Item-finding records:
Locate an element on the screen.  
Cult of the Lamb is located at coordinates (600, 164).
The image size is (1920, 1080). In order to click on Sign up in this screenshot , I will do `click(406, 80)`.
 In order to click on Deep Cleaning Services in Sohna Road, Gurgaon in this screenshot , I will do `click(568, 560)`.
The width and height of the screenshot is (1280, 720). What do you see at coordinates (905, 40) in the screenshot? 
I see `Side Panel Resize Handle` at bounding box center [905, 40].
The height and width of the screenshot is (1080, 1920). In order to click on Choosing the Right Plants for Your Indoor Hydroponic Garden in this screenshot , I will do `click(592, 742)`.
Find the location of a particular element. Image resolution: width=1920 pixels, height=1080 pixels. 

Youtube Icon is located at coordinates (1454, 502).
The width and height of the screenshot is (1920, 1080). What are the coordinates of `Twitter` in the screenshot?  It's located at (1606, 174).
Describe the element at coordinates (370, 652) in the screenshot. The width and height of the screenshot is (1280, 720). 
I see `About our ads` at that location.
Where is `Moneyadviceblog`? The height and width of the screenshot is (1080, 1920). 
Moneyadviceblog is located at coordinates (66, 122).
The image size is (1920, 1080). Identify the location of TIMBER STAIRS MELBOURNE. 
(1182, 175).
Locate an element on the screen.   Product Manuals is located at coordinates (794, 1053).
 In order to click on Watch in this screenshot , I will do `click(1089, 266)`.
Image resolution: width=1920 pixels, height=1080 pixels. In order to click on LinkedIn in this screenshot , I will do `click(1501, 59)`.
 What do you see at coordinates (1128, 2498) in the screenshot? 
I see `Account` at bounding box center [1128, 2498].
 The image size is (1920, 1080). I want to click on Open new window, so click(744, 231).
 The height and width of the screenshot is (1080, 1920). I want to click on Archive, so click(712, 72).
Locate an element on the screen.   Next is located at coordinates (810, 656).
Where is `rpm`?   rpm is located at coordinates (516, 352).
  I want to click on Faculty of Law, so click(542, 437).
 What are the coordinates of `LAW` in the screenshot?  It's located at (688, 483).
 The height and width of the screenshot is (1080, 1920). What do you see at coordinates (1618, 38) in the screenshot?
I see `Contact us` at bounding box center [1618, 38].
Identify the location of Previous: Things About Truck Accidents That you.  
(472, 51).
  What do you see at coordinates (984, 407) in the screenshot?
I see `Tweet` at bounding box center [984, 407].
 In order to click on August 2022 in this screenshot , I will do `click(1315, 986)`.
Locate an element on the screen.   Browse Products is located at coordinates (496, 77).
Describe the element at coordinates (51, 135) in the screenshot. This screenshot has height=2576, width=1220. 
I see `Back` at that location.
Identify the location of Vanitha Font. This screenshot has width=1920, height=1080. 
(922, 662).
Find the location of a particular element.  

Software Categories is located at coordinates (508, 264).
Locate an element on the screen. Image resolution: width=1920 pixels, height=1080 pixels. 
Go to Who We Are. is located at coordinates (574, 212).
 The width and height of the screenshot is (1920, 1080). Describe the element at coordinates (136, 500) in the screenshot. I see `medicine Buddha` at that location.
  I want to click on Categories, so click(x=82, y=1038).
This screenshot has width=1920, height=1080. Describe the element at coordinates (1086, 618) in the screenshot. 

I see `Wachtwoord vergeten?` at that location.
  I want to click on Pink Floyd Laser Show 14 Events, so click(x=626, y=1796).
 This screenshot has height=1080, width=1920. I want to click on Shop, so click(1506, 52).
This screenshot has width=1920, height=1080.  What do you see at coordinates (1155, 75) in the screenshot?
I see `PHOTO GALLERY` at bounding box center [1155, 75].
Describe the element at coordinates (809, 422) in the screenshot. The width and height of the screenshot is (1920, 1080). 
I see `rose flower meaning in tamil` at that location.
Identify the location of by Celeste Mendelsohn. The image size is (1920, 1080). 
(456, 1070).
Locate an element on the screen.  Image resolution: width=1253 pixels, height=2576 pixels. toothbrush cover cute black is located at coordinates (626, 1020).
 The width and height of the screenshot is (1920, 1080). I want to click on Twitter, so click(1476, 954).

SET TASK:
Copy verbatim the lines of the records between the line containing "coordinates (794, 1053)." and the line containing "Software Categories is", inclusive.

RESULT:
Locate an element on the screen.   Product Manuals is located at coordinates (794, 1053).
 In order to click on Watch in this screenshot , I will do `click(1089, 266)`.
Image resolution: width=1920 pixels, height=1080 pixels. In order to click on LinkedIn in this screenshot , I will do `click(1501, 59)`.
 What do you see at coordinates (1128, 2498) in the screenshot? 
I see `Account` at bounding box center [1128, 2498].
 The image size is (1920, 1080). I want to click on Open new window, so click(744, 231).
 The height and width of the screenshot is (1080, 1920). I want to click on Archive, so click(712, 72).
Locate an element on the screen.   Next is located at coordinates (810, 656).
Where is `rpm`?   rpm is located at coordinates (516, 352).
  I want to click on Faculty of Law, so click(542, 437).
 What are the coordinates of `LAW` in the screenshot?  It's located at (688, 483).
 The height and width of the screenshot is (1080, 1920). What do you see at coordinates (1618, 38) in the screenshot?
I see `Contact us` at bounding box center [1618, 38].
Identify the location of Previous: Things About Truck Accidents That you.  
(472, 51).
  What do you see at coordinates (984, 407) in the screenshot?
I see `Tweet` at bounding box center [984, 407].
 In order to click on August 2022 in this screenshot , I will do `click(1315, 986)`.
Locate an element on the screen.   Browse Products is located at coordinates (496, 77).
Describe the element at coordinates (51, 135) in the screenshot. This screenshot has height=2576, width=1220. 
I see `Back` at that location.
Identify the location of Vanitha Font. This screenshot has width=1920, height=1080. 
(922, 662).
Find the location of a particular element.  

Software Categories is located at coordinates (508, 264).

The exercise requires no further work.